This course is aimed at equipping students with skills to architect the high level design (a.k.a. system design) of software and data systems. We start with some of the good to have properties of large complex software systems like scalability, reliability, availability, consistency etc. The module teaches various patterns and design choices we have to satisfy each of these good to have properties. We then go on to understand key components of system design like load-balancers, microservices, reverse-proxies, content-delivery networks etc. Students learn how each of them work internally along with real world implementations of each. We study various NoSQL data stores, their internal architectures and where to use which one with real-world examples. Students also learn popular data encoding schemes like XML and JSON. We learn how to build data pipelines using batch and stream processing systems. We also work on multiple real world cases on architecting on the cloud using popular open-source libraries and tools. Students will study design documents and high-level-design of popular internet applications and services like video-conferencing, recommender-systems, peer-to-peer chat, voice-assistants etc.

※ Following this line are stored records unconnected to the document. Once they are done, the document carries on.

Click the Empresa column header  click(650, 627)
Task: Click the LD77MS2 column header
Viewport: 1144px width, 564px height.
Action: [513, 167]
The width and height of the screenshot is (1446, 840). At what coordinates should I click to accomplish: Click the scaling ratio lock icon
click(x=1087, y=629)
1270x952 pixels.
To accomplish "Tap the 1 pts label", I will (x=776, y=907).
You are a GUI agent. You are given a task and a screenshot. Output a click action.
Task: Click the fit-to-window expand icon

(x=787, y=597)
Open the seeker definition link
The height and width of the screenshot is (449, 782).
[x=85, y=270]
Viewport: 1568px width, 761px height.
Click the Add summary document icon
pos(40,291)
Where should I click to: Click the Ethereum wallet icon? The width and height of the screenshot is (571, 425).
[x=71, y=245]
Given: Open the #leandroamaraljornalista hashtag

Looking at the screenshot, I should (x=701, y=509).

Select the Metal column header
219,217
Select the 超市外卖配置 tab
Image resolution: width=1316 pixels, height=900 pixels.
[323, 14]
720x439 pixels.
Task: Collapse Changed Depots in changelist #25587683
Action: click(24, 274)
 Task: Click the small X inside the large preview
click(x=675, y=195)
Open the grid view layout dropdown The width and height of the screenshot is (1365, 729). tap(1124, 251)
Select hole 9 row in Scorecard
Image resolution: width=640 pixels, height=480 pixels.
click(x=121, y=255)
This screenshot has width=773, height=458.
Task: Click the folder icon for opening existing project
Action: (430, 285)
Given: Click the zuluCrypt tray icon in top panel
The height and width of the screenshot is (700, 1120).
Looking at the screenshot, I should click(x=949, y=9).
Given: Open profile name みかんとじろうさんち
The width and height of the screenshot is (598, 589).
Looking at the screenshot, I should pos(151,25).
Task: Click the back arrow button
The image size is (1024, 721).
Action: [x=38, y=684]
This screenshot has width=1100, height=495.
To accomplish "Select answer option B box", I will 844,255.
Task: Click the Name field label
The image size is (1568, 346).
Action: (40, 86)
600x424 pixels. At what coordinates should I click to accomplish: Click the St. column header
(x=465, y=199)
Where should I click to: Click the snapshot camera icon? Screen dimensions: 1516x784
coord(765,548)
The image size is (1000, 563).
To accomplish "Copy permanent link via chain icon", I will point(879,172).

This course is aimed to build a strong foundational knowledge of Data Analytics tools used extensively in the Data Science field. There now are powerful data visualisation tools used in the business analytics industry to process and visualise raw business data in a very presentable and understandable format. A good example is Tableau, used by all data analytics departments of companies and in data analytics companies in various fields for its ease of use and efficiency. Tableau uses relational databases, Online Analytical Processing Cubes, Spreadsheets, cloud databases to generate graphical type visualisations. Course starts with visualisations and moves to an in-depth look at the different chart and graph functions, calculations, mapping and other functionality. Students will be taught quick table calculations, reference lines, different types of visualisations, bands and distributions, parameters, motion chart, trends and forecasting, formatting, stories, performance recording and advanced mapping. At the end of this course, students will be prepared, if they desire, to earn such industry desktop certifications as a Tableau Desktop Specialist, a Tableau Certified Associate, or a Tableau Certified Professional.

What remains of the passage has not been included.